There are many different things that could be meant by claiming that rights are based in a society, and I have no particular motivation to defend any one of them as the canonical thesis. But one thing that it almost certainly does not mean is that rights are strictly legal or constitutional (though there is much to be said in favour of that view as well). If your criticism, that "a stroke of the pen" could make rights wink in and out of existence, is to worth taking seriously, you must first identify an interlocutor -- explain exactly what thesis you intend to engage, and then show exactly why your claim counts as a counterexample to or argument against that thesis.

When both your criticism and your sense of your opposition are as oversimplified and undetailed as they've been, your claims end up having effectively zero rational content."

Quote:
Originally posted by yguy
Condescension noted.

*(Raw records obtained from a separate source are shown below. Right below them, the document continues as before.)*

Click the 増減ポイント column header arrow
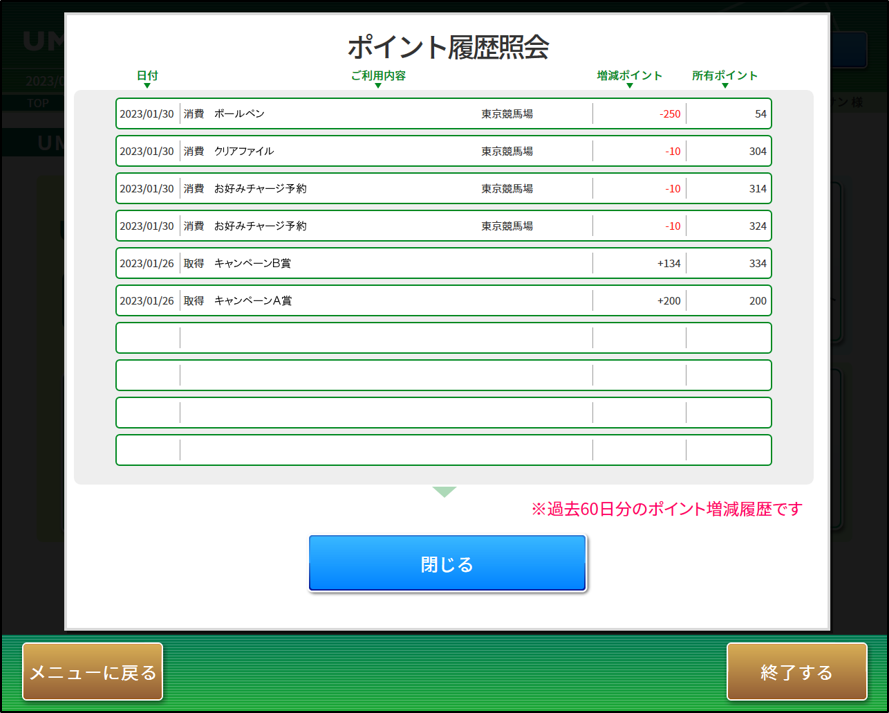 (629, 86)
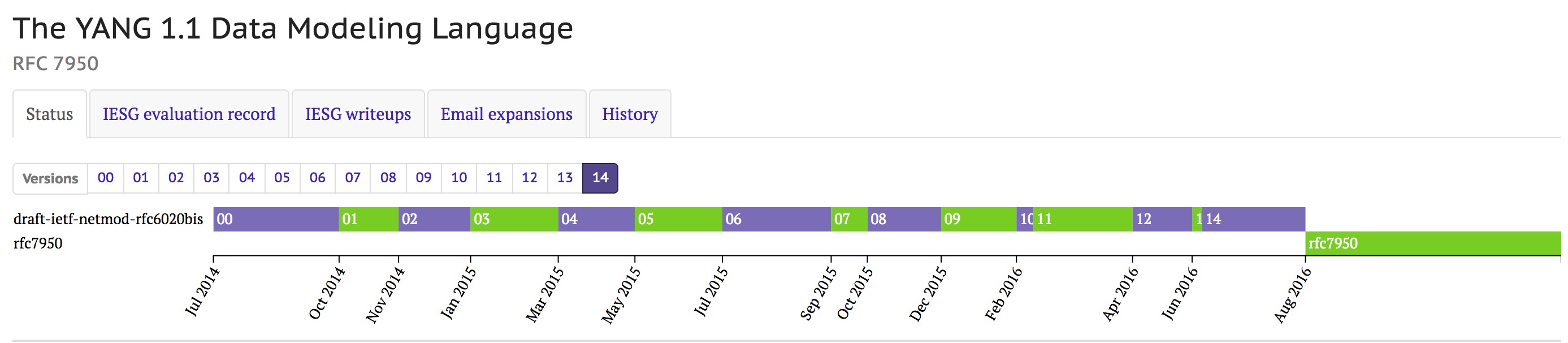The image size is (1568, 343).
Task: Click the purple 14 timeline bar segment
Action: point(1253,219)
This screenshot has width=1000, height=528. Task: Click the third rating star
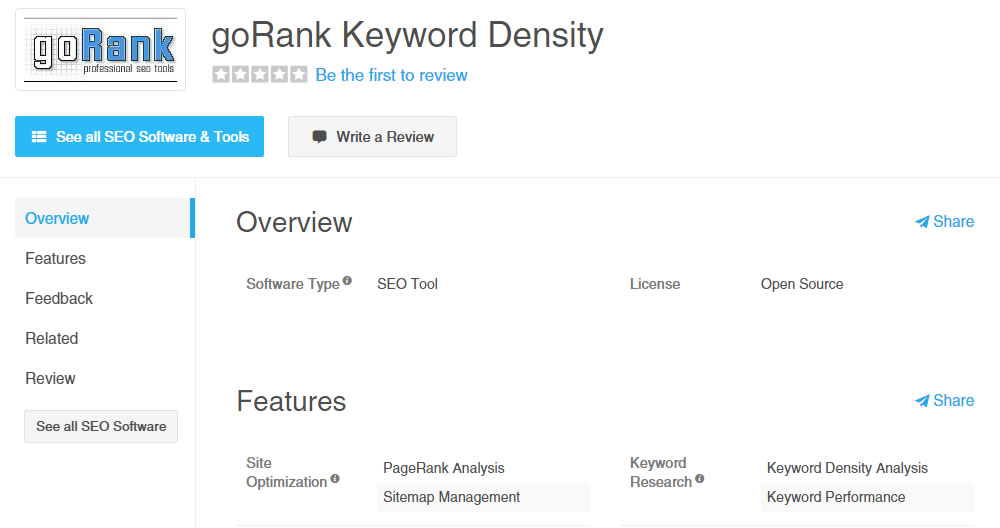tap(260, 75)
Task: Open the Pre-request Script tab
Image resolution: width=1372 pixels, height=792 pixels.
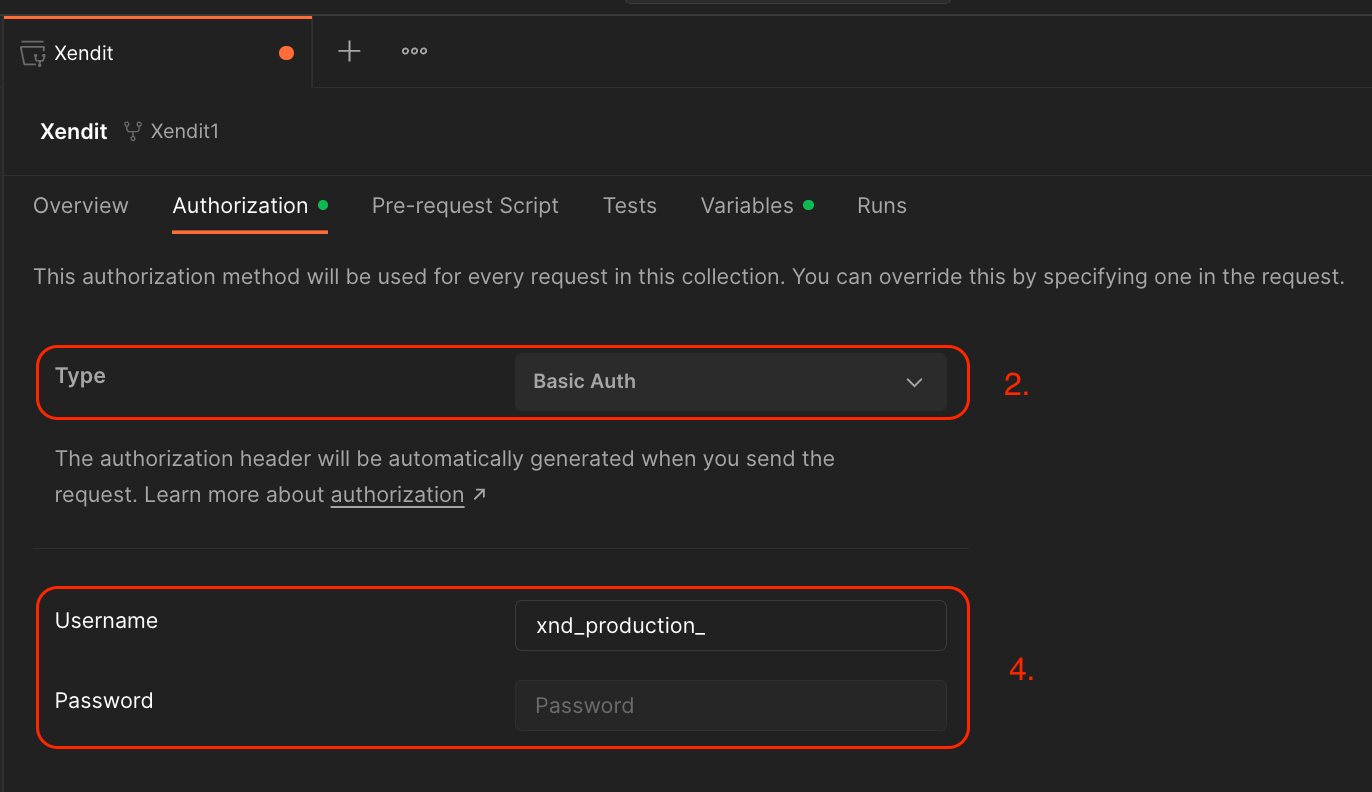Action: [x=465, y=206]
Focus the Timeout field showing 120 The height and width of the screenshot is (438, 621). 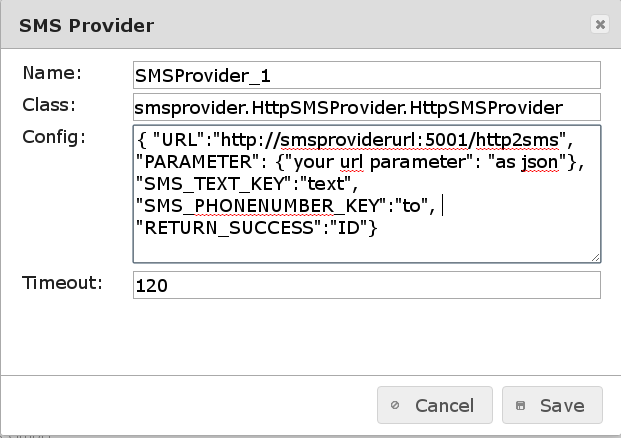366,285
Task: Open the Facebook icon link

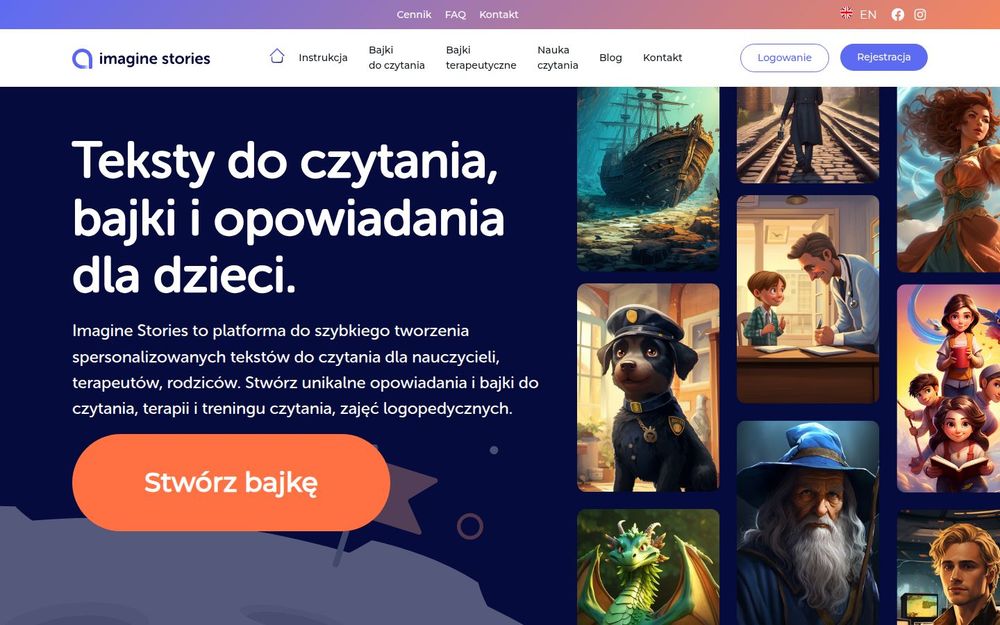Action: point(897,15)
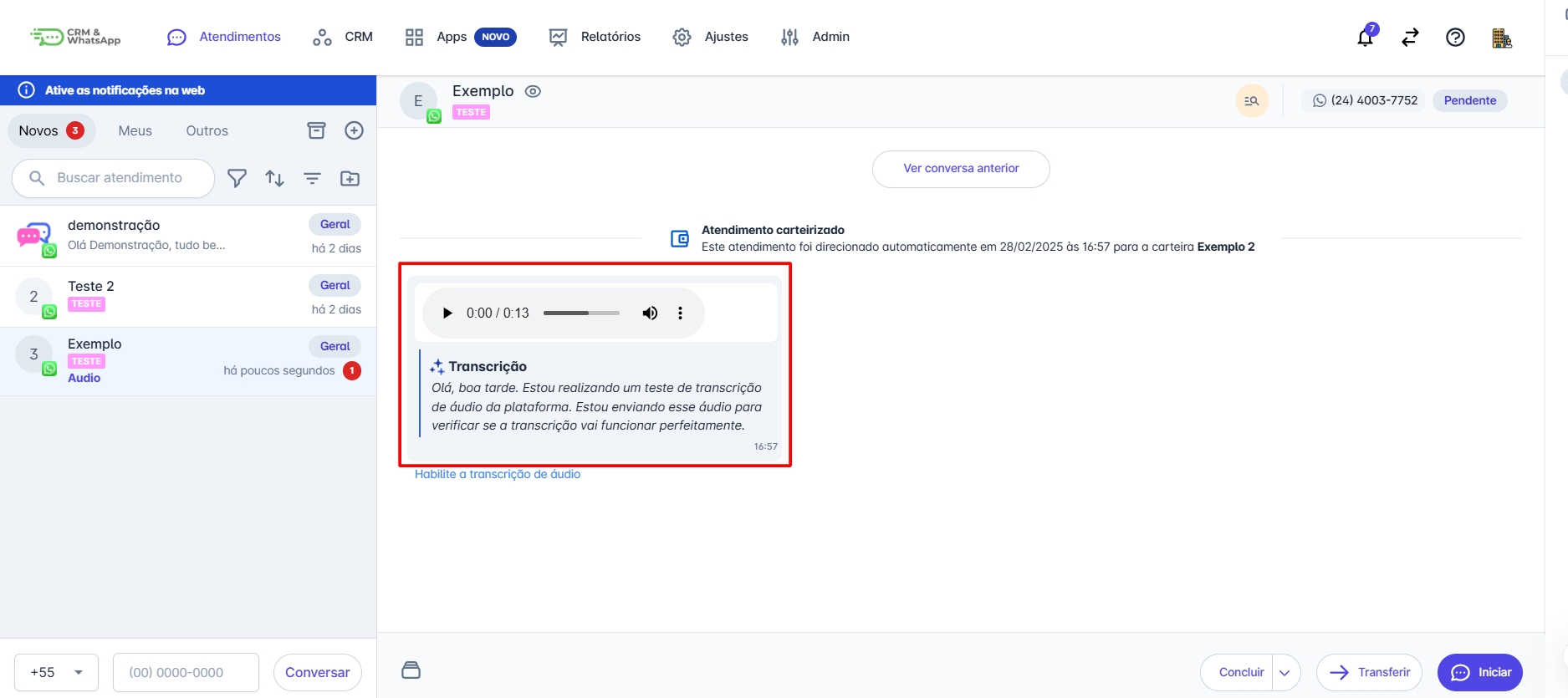Click the help question mark icon
Screen dimensions: 1568x698
pyautogui.click(x=1455, y=37)
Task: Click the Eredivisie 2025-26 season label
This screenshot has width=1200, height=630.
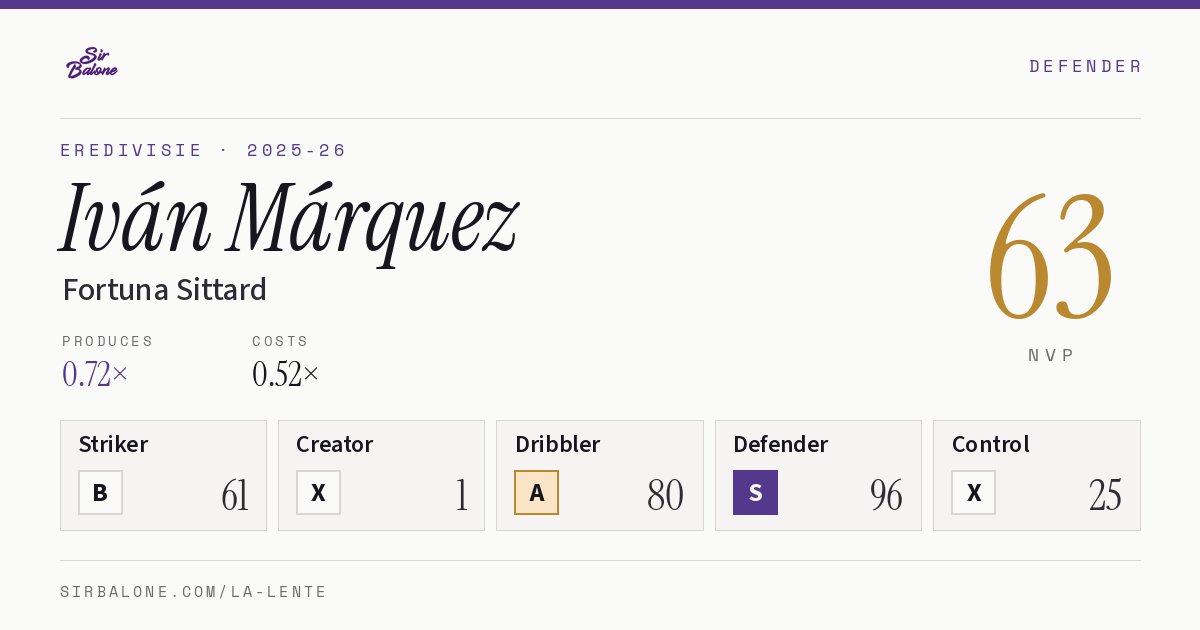Action: [x=203, y=150]
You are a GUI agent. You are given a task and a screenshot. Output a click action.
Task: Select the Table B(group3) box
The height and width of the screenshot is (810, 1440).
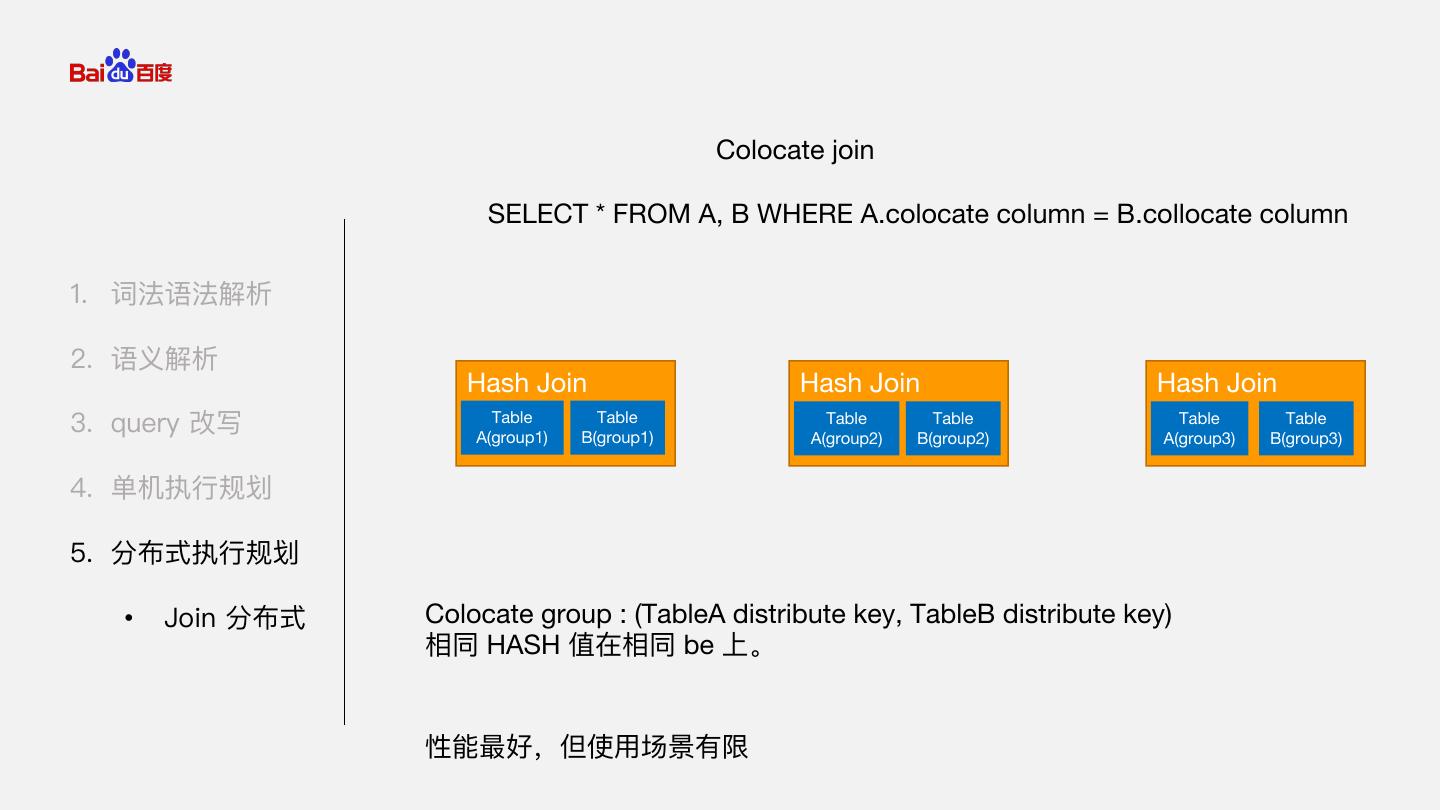pyautogui.click(x=1306, y=428)
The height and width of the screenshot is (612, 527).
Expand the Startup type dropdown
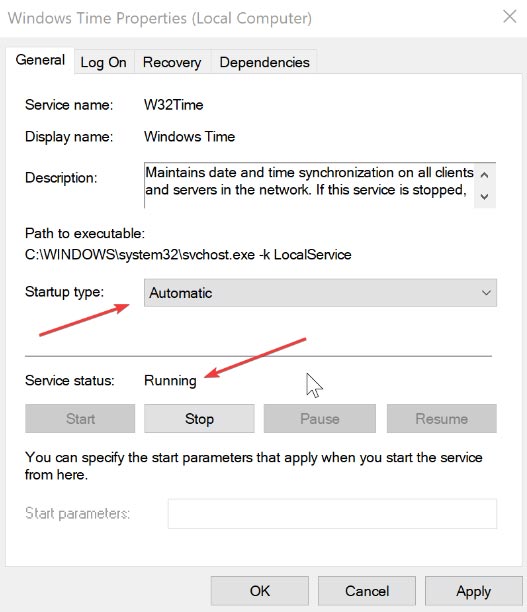[320, 293]
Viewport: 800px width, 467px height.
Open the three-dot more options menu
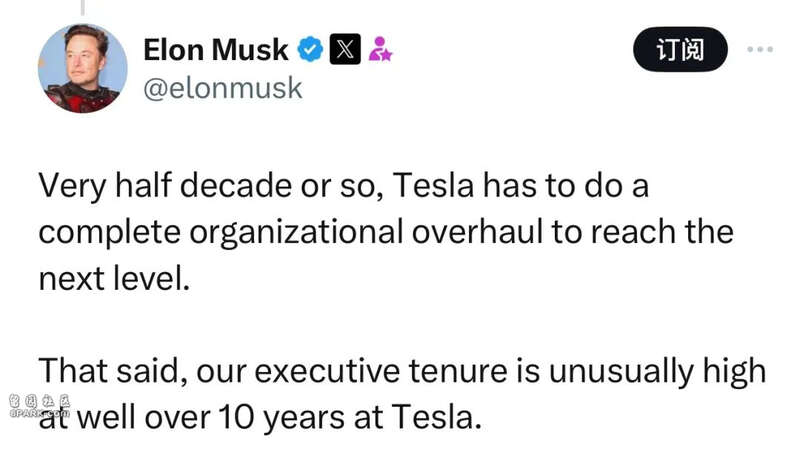pos(760,50)
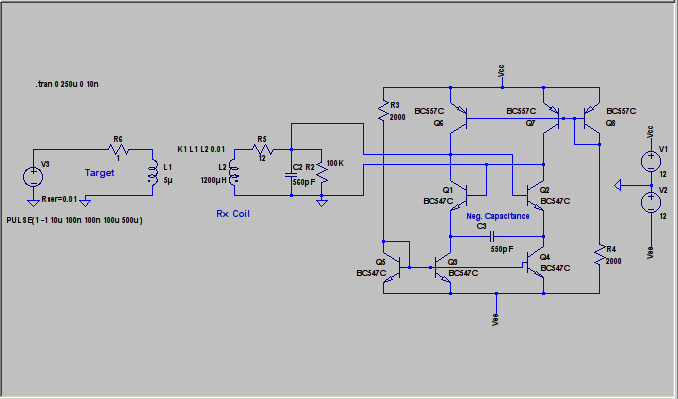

My position hasn't changed a lick. The point is that what was considered a right yesterday can be considered a crime today; or vice versa, which is exactly what happened with Roe v. Wade. It was not the stroke of anyone's pen that made abortion legal, but it became legal when the final document in the process was signed. Had you not found it convenient to ascribe to my statement the most absurd interpretation possible, you would have either understood this or asked for clarification...The mods won't like it, but as far as I'm concerned, you are welcome to keep the ad hominems coming.
Clutch responds:
"One of our inexhaustible stock of posters who fails to grasp the meaning of argumentum ad hominem. Saying that it is you, and not the topic, that is simple is not an ad hominem. It can be (in this case, is) a straightforward observation of fact.

It would be the a.h. fallacy if I said, "Ted is a dolt; therefore his argument doesn't work."

But the following is not a fallacy: "Ted's argument is dreadful; therefore Ted is a dolt." Indeed, depending on how dreadful Ted's argument is, this can be a quite dispassionate appraisal.

Now, back to the matter at hand. The thesis of the OP was, "our society creates morals and rights". That's what is under discussion.

You have left morals to one side, focussed on rights, and argued against the thesis that rights are purely legal constructs. I have explained a couple of times now that this is a red herring, failing to engage any of the theses that might be characterized as "Society creates rights".

Now, you can of course say that the legal/social distinction itself is the real red herring. You can say anything at all. But that doesn't make it any less of a dodge. 'Legal' does not mean 'social'; law is not society; do I really need to argue this for anyone not trying desperately to make a non-sequitur stick? If you already know that there's a difference, graspable by a child, between 'legal' and 'social', why do you keep muddling the two and pretending you're not?...The topic is whether rights are socially determined. You attempt to refute only a thesis that rights are legally determined. If you intend your remarks to be relevant, you conflate the legal and the social. (If you do not intend your remarks to be relevant, of course, then there is no conflation but merely a change of topic.) How much simpler could this be?...Like all things objectively true, your failure to notice is irrelevant to their obtaining."


There is nothing here that addresses the straight-forward question put to you: "What legal rights are not "merely legal priveleges" and how do we distinguish them from those that are? How is the right to life not just a "legal privelege" but a prospective mother's are?"

It appears that there is no distinction between the two, and your suggestion that we look at another thread "thrash out the general principle" was not helpful (though it was mildly amusing to read).